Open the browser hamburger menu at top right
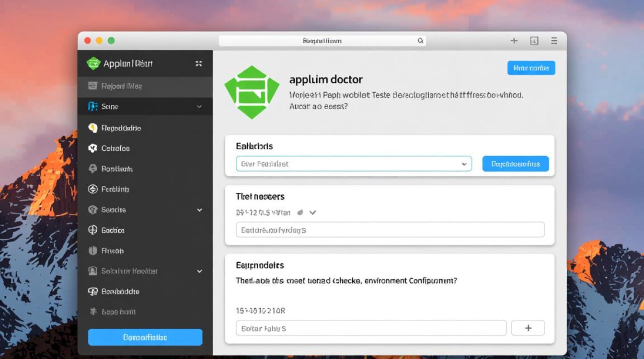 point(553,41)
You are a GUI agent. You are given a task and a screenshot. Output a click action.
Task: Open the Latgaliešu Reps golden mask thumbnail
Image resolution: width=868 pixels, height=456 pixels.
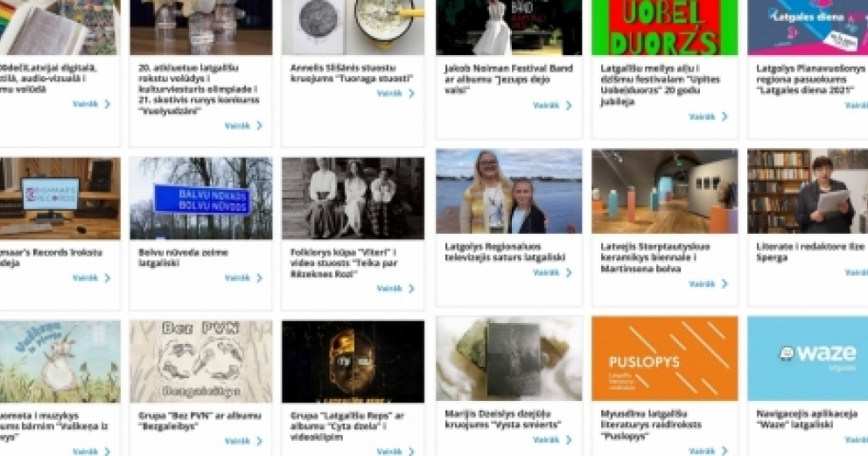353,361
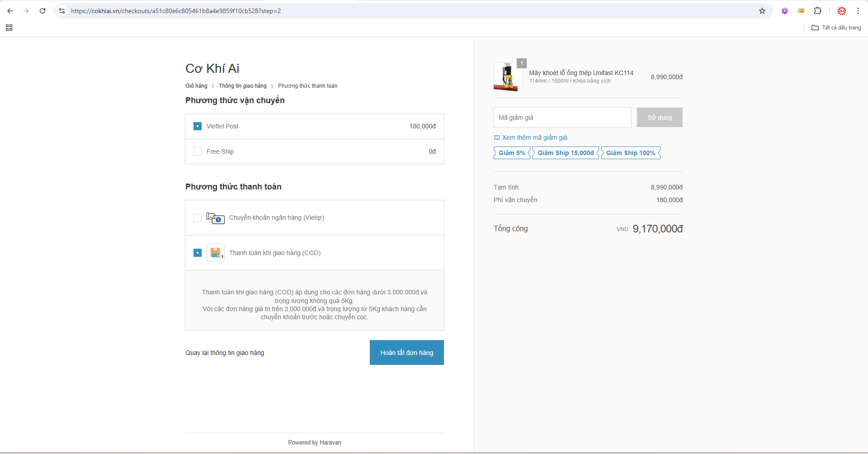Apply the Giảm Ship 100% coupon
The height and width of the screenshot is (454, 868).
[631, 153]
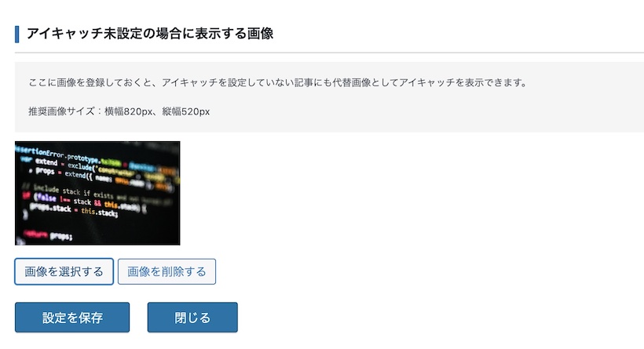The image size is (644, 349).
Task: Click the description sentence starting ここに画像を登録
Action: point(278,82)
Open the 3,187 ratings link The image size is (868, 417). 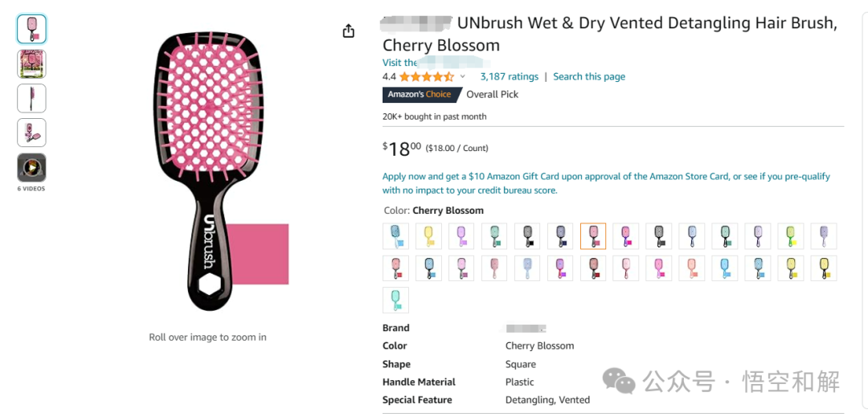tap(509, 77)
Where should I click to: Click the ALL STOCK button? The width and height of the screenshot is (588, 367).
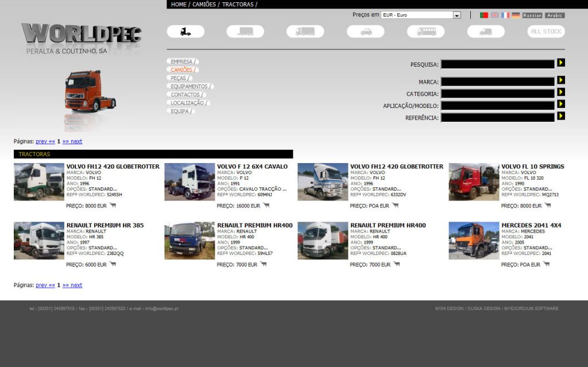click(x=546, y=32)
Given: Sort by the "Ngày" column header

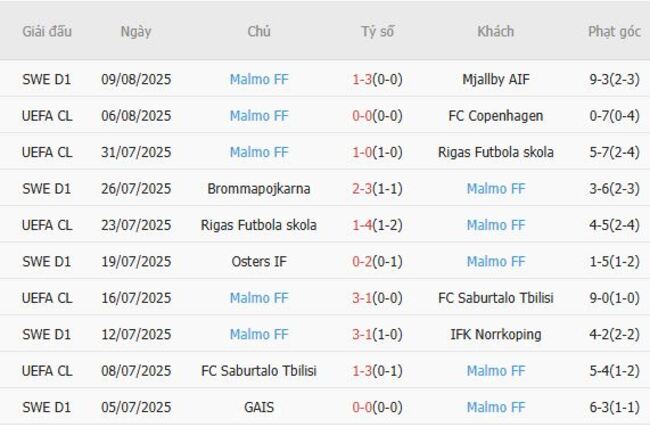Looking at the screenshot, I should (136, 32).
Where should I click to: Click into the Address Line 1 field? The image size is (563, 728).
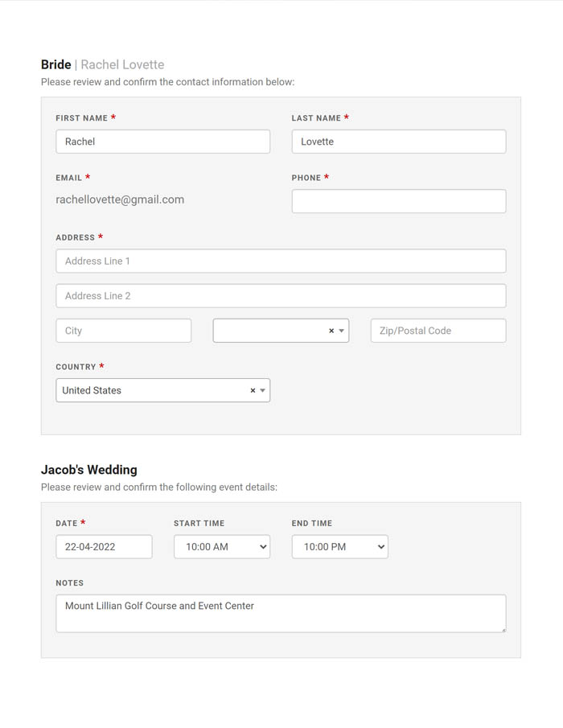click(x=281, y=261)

::::

## WHAT YOU ARE ASKED TO DO
Restate word for word only the lines from where the entries begin through the one with "Task: Open the"; omit the pictures.

## TASK RESPONSE
Open the browser hamburger menu at top right
 point(553,41)
You are a GUI agent. You are given a task and a screenshot. Output a click action.
Task: Open the Latgaliešu Reps golden mask thumbnail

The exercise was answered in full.